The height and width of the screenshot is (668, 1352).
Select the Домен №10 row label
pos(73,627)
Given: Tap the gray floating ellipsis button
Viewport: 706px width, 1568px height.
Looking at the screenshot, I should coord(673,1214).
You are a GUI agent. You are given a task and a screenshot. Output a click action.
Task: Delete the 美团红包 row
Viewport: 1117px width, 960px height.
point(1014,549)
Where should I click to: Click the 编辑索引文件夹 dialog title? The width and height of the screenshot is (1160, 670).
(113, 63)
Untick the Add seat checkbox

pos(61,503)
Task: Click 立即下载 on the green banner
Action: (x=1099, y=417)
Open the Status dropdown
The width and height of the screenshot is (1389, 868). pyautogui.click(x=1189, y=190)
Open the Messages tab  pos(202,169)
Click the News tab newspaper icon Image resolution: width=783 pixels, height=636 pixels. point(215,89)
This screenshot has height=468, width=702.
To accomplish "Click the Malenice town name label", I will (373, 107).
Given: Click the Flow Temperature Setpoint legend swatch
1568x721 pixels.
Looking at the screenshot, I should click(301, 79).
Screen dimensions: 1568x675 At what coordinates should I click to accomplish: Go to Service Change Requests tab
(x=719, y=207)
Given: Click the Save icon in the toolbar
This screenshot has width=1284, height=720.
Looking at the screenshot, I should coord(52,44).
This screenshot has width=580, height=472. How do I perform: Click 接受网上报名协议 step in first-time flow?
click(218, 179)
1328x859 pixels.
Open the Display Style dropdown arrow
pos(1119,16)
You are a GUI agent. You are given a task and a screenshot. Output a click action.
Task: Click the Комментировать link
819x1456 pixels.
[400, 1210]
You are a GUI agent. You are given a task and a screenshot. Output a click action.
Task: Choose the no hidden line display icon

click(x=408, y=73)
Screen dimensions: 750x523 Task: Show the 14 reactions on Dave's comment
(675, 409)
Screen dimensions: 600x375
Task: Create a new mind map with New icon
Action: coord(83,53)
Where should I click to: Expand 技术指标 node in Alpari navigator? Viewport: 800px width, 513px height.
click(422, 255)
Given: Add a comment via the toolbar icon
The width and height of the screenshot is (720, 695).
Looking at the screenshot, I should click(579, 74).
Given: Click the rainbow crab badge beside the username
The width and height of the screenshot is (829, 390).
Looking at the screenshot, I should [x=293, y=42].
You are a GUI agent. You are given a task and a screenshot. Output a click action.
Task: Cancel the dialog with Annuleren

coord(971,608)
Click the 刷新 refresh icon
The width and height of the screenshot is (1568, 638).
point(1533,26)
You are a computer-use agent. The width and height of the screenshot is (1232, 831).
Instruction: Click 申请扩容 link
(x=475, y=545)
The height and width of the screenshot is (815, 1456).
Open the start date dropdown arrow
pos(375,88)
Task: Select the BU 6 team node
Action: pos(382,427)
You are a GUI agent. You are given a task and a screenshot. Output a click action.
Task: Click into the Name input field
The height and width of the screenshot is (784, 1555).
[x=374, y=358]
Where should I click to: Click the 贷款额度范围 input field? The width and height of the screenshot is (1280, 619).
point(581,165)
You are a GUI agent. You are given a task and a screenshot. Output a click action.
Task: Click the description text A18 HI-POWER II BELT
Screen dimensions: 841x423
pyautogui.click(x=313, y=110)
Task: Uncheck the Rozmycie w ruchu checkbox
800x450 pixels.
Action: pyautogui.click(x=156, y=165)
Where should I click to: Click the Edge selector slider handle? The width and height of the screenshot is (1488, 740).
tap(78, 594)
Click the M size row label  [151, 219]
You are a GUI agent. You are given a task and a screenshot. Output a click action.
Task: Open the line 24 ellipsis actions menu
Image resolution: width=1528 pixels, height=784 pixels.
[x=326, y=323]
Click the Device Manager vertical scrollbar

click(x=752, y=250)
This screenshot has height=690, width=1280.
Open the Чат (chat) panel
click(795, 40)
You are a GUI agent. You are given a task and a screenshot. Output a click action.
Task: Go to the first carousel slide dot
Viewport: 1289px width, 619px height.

━━━━━━━━━━

▶ [THE PROBLEM]: Take the material above and set it down again exactly.

▶ [WRITTEN ANSWER]:
The height and width of the screenshot is (668, 1352).
Select the Домен №10 row label
pos(73,627)
Given: Tap the gray floating ellipsis button
Viewport: 706px width, 1568px height.
Looking at the screenshot, I should coord(673,1214).
You are a GUI agent. You are given a task and a screenshot. Output a click action.
Task: Delete the 美团红包 row
Viewport: 1117px width, 960px height.
point(1014,549)
Where should I click to: Click the 编辑索引文件夹 dialog title? The width and height of the screenshot is (1160, 670).
(113, 63)
Untick the Add seat checkbox

pos(61,503)
Task: Click 立即下载 on the green banner
Action: (x=1099, y=417)
Open the Status dropdown
The width and height of the screenshot is (1389, 868). pyautogui.click(x=1189, y=190)
Open the Messages tab  pos(202,169)
Click the News tab newspaper icon Image resolution: width=783 pixels, height=636 pixels. point(215,89)
This screenshot has height=468, width=702.
To accomplish "Click the Malenice town name label", I will (373, 107).
Given: Click the Flow Temperature Setpoint legend swatch
1568x721 pixels.
Looking at the screenshot, I should click(301, 79).
Screen dimensions: 1568x675 At what coordinates should I click to accomplish: Go to Service Change Requests tab
(x=719, y=207)
Given: Click the Save icon in the toolbar
This screenshot has width=1284, height=720.
Looking at the screenshot, I should coord(52,44).
This screenshot has width=580, height=472. How do I perform: Click 接受网上报名协议 step in first-time flow?
click(218, 179)
1328x859 pixels.
Open the Display Style dropdown arrow
pos(1119,16)
You are a GUI agent. You are given a task and a screenshot. Output a click action.
Task: Click the Комментировать link
819x1456 pixels.
[400, 1210]
You are a GUI agent. You are given a task and a screenshot. Output a click action.
Task: Choose the no hidden line display icon

click(x=408, y=73)
Screen dimensions: 750x523 Task: Show the 14 reactions on Dave's comment
(675, 409)
Screen dimensions: 600x375
Task: Create a new mind map with New icon
Action: coord(83,53)
Where should I click to: Expand 技术指标 node in Alpari navigator? Viewport: 800px width, 513px height.
click(422, 255)
Given: Add a comment via the toolbar icon
The width and height of the screenshot is (720, 695).
Looking at the screenshot, I should click(579, 74).
Given: Click the rainbow crab badge beside the username
The width and height of the screenshot is (829, 390).
Looking at the screenshot, I should [x=293, y=42].
You are a GUI agent. You are given a task and a screenshot. Output a click action.
Task: Cancel the dialog with Annuleren

coord(971,608)
Click the 刷新 refresh icon
The width and height of the screenshot is (1568, 638).
point(1533,26)
You are a computer-use agent. The width and height of the screenshot is (1232, 831).
Instruction: Click 申请扩容 link
(x=475, y=545)
The height and width of the screenshot is (815, 1456).
Open the start date dropdown arrow
pos(375,88)
Task: Select the BU 6 team node
Action: pos(382,427)
You are a GUI agent. You are given a task and a screenshot. Output a click action.
Task: Click into the Name input field
The height and width of the screenshot is (784, 1555).
[x=374, y=358]
Where should I click to: Click the 贷款额度范围 input field? The width and height of the screenshot is (1280, 619).
point(581,165)
You are a GUI agent. You are given a task and a screenshot. Output a click action.
Task: Click the description text A18 HI-POWER II BELT
Screen dimensions: 841x423
pyautogui.click(x=313, y=110)
Task: Uncheck the Rozmycie w ruchu checkbox
800x450 pixels.
Action: pyautogui.click(x=156, y=165)
Where should I click to: Click the Edge selector slider handle? The width and height of the screenshot is (1488, 740).
tap(78, 594)
Click the M size row label  [151, 219]
You are a GUI agent. You are given a task and a screenshot. Output a click action.
Task: Open the line 24 ellipsis actions menu
Image resolution: width=1528 pixels, height=784 pixels.
[x=326, y=323]
Click the Device Manager vertical scrollbar

click(x=752, y=250)
This screenshot has height=690, width=1280.
Open the Чат (chat) panel
click(795, 40)
You are a GUI agent. You are given a task and a screenshot. Output a click action.
Task: Go to the first carousel slide dot
Viewport: 1289px width, 619px height.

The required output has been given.